● Gösterilen metin

__________________________________________________

BiTekDer ailesine katılmak için herhangi bir sektör, firma, görev, ünvan kısıtımız yok. Üye olmanın tek şartı, başvuran üyemizin “ekmeğini bilişimden kazanan” biri olması. Bilişim konusunda çalışan herkesin derneği olmayı istediğimiz için bu durum üye profiline de yansıyor. Bugün 400’ün üzerinde üyemiz var ve üyelerimiz arasında şirket sahibinden genel müdüre, bilgi işlem müdüründen yazılım geliştirme uzmanına, donanım satıcısından siber güvenlik uzmanına kadar bilişimle ilgili hemen her konuda yetkin ve tecrübeli arkadaşlarımız mevcut. Bu yüzden spesifik olarak yazılım, donanım, siber güvenlik, internet, yapay zeka gibi belli bir faaliyet alanımız yok. Bilgi teknolojileri veya bilişim ile ilgili her konuda görüş alışverişleri, toplantılar, eğitimler düzenleyebiliyoruz. 

Türkiye’nin teknoloji inovasyonundaki atılımlarını ve dijitalleşme yolculuğunu nasıl değerlendirirsiniz? Bu gelişmelerin ülke ekonomisine ve repütasyonuna katkıları hakkında neler söylersiniz?

__________________________________________________

● Görev tanımı
BiTekDer üyeliğini anlatan metne dayanarak şu soruları cevaplayın:
(a) Derneğe üye olmanın tek şartı nedir?
(b) Derneğin bugün kaç üyesi vardır?
(c) Dernek hangi etkinlikleri düzenleyebildiğini belirtiyor?
Bu noktadan sonra gelen liste, metinden ayrı bir malzemedir.

(Kayıtlı veri girdileri)
__________________________________________________

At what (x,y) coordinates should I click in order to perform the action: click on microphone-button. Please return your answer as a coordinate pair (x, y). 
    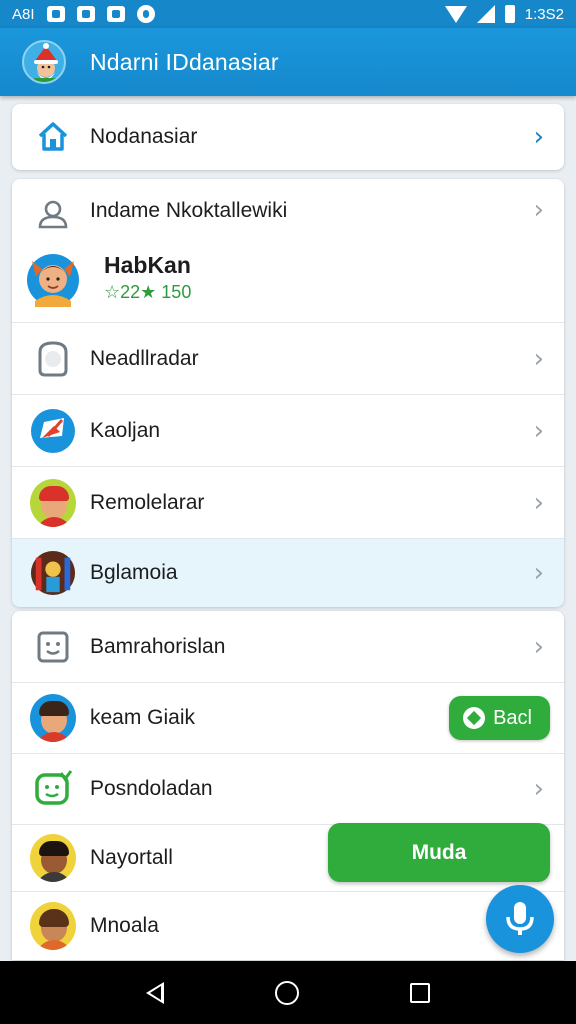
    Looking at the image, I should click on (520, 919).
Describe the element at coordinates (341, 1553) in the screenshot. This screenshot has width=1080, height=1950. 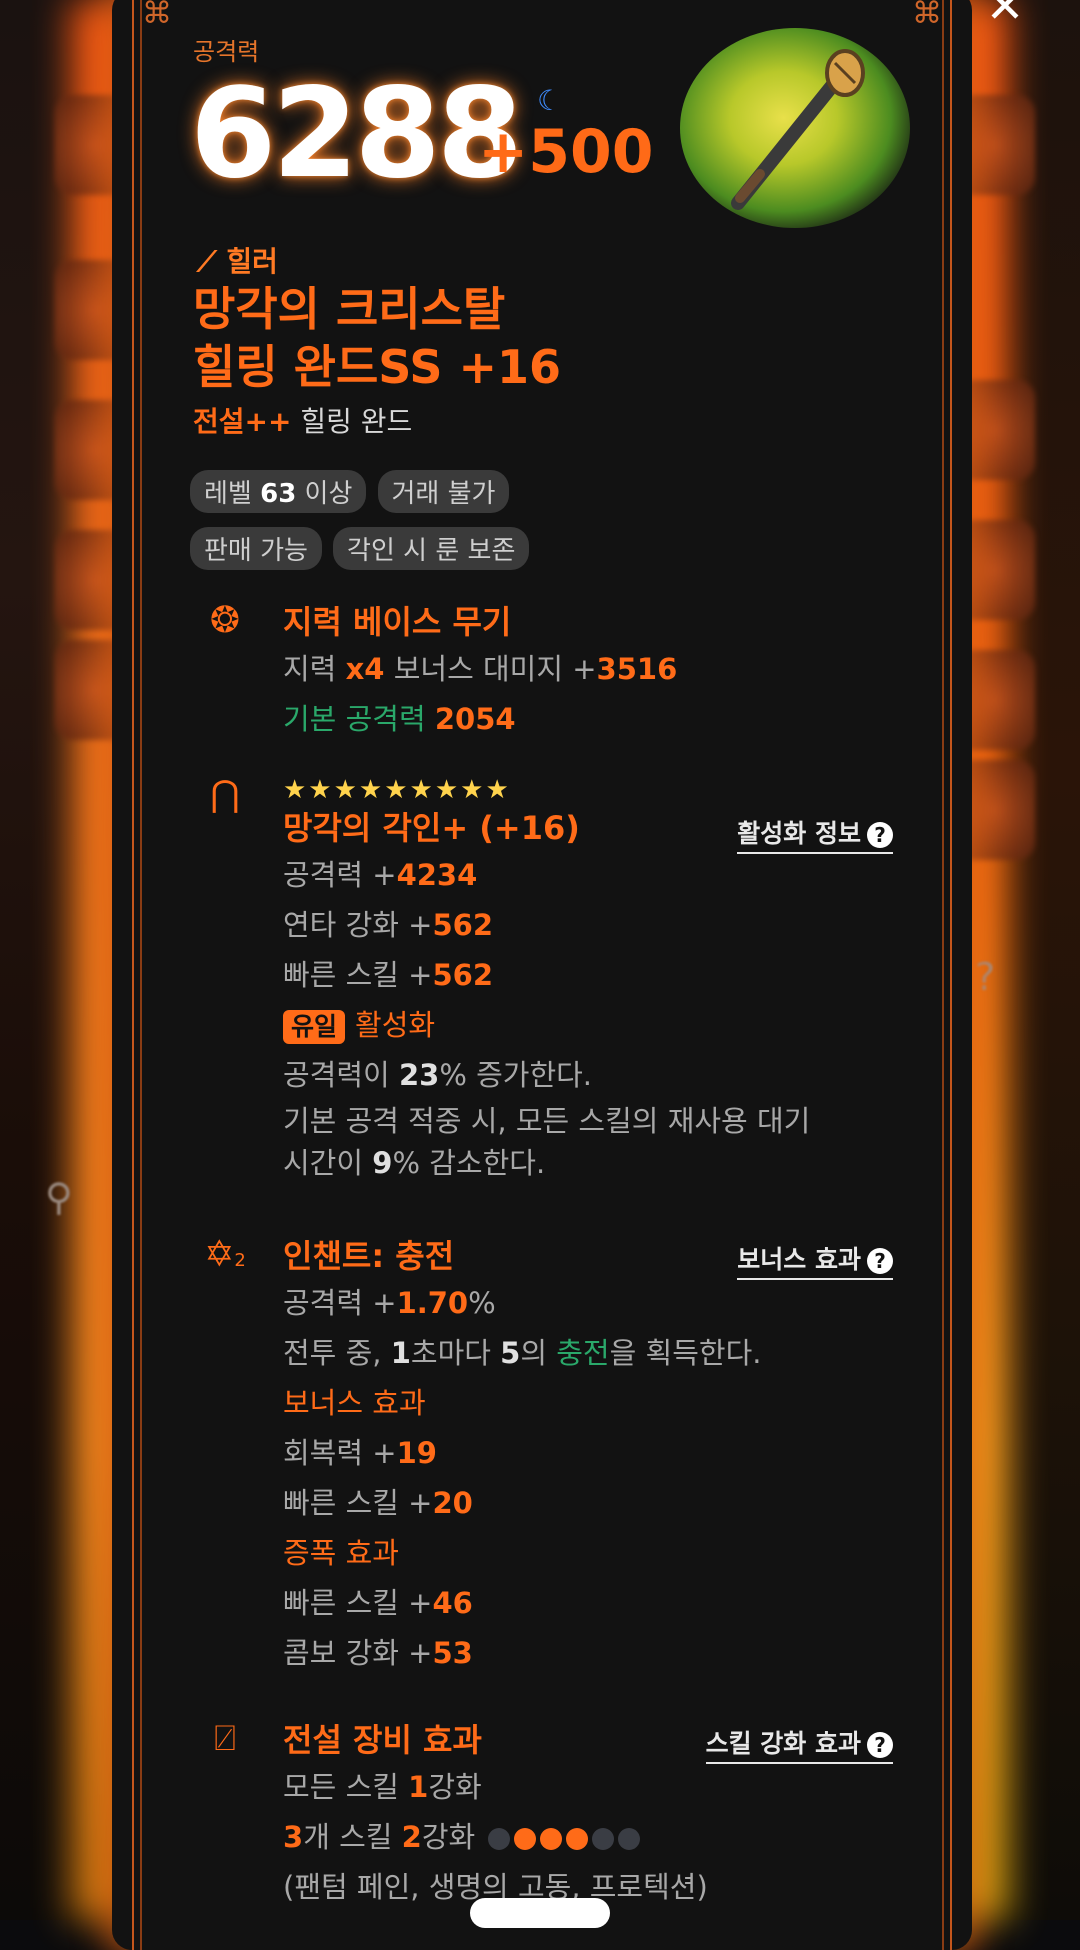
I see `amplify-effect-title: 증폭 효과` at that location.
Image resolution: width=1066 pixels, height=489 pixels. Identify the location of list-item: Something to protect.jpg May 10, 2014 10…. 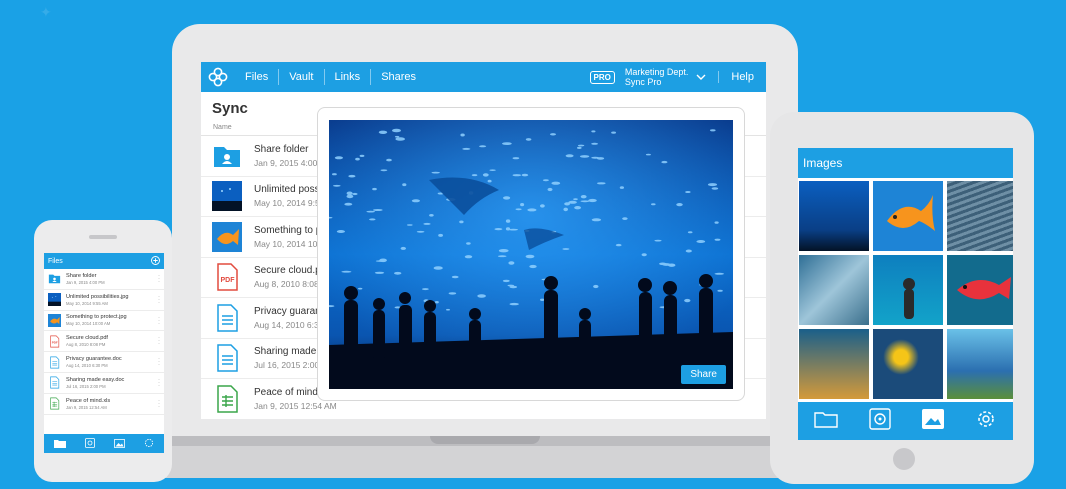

__________________________________________________

● Alıştırma cevabı
(a) Başvuran kişinin "ekmeğini bilişimden kazanan" biri olmasıdır.
(b) Derneğin 400'ün üzerinde üyesi vardır.
(c) Bilgi teknolojileri veya bilişimle ilgili her konuda görüş alışverişleri, toplantılar ve eğitimler düzenleyebildiğini belirtiyor.